> PROBLEM DETAILS:
Give exactly the lines from the one that contains "Task: Click the payload field in failed_jobs" through the end of the entries below, both included; the pictures stay out.

> RECORDS FOR THE TASK:
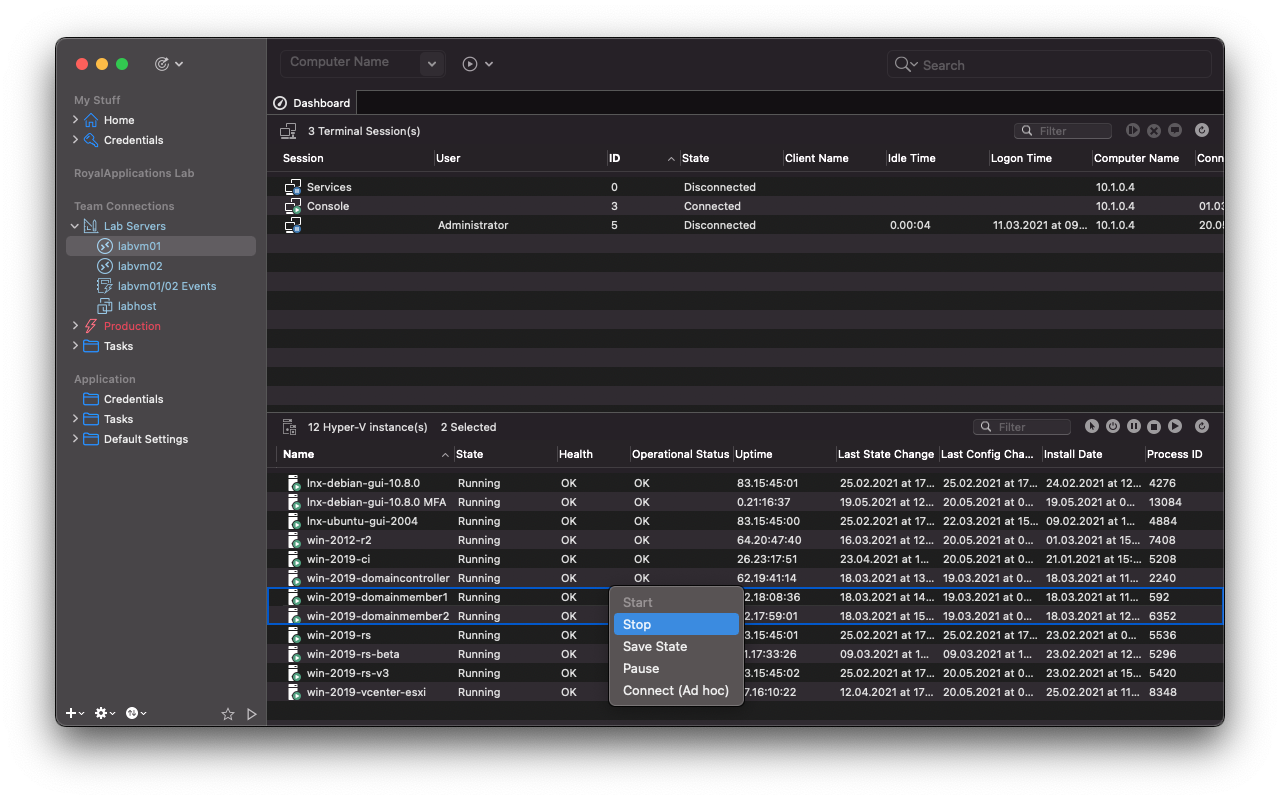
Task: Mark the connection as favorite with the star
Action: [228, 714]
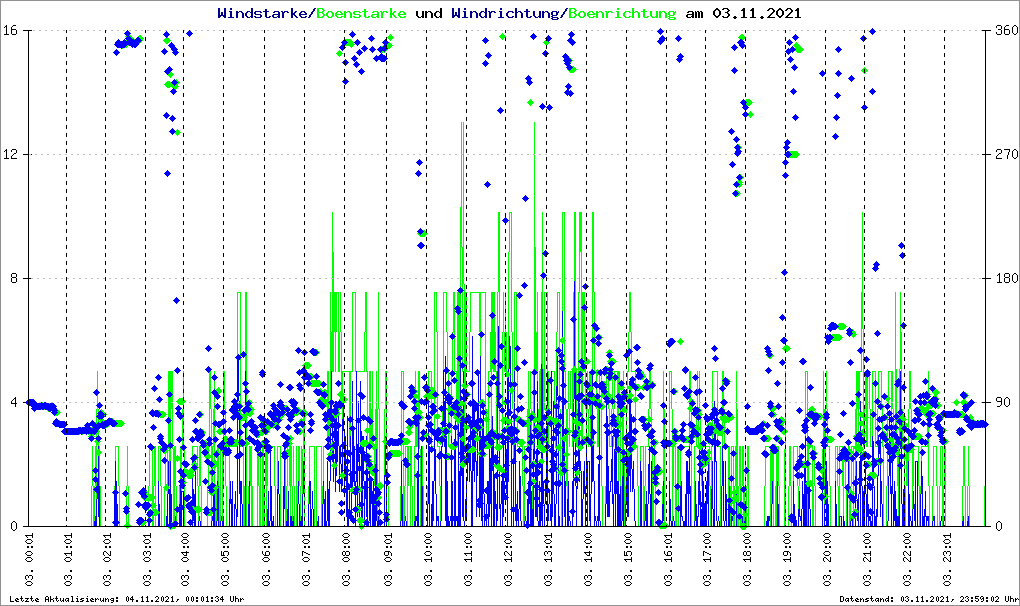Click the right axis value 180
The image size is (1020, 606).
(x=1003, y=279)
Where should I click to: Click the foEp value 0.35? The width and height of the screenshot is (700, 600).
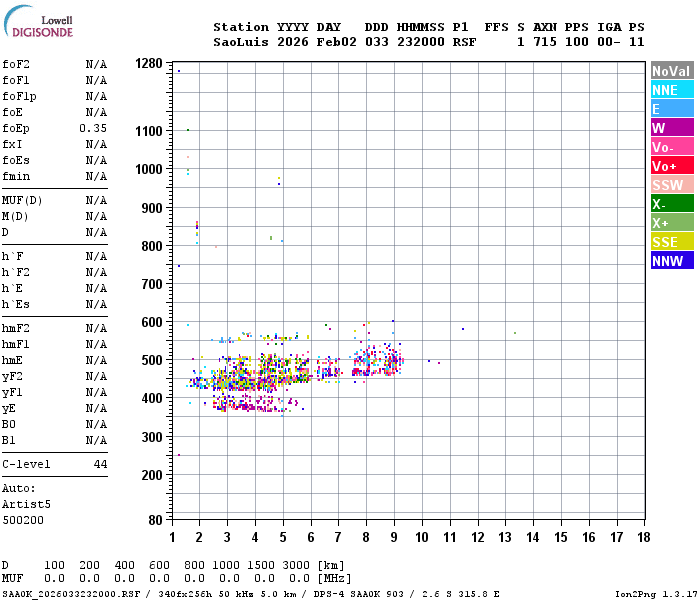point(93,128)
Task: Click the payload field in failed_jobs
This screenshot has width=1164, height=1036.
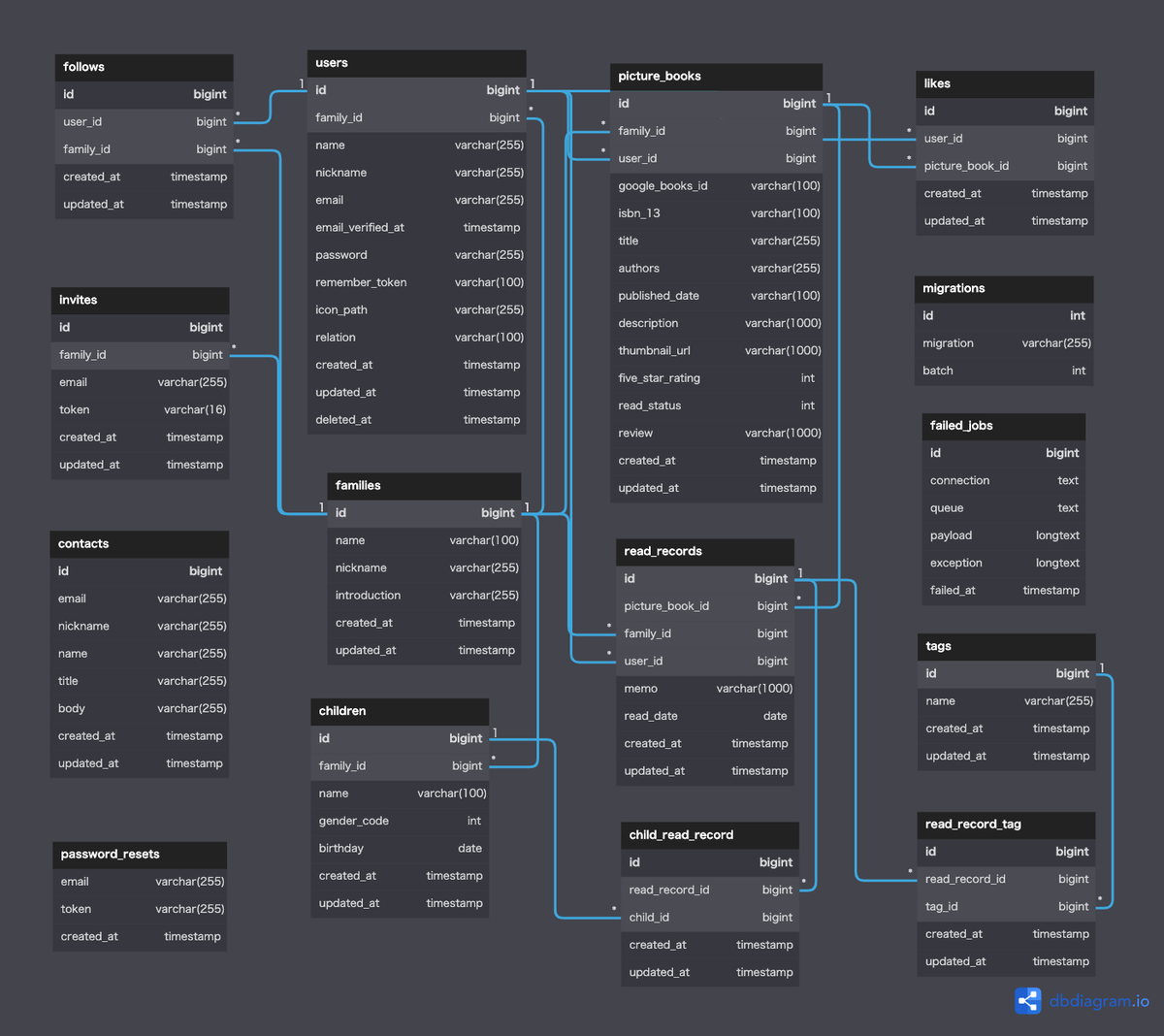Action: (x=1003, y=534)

> THE ANSWER:
Task: Click the payload field in failed_jobs
This screenshot has width=1164, height=1036.
Action: (x=1003, y=534)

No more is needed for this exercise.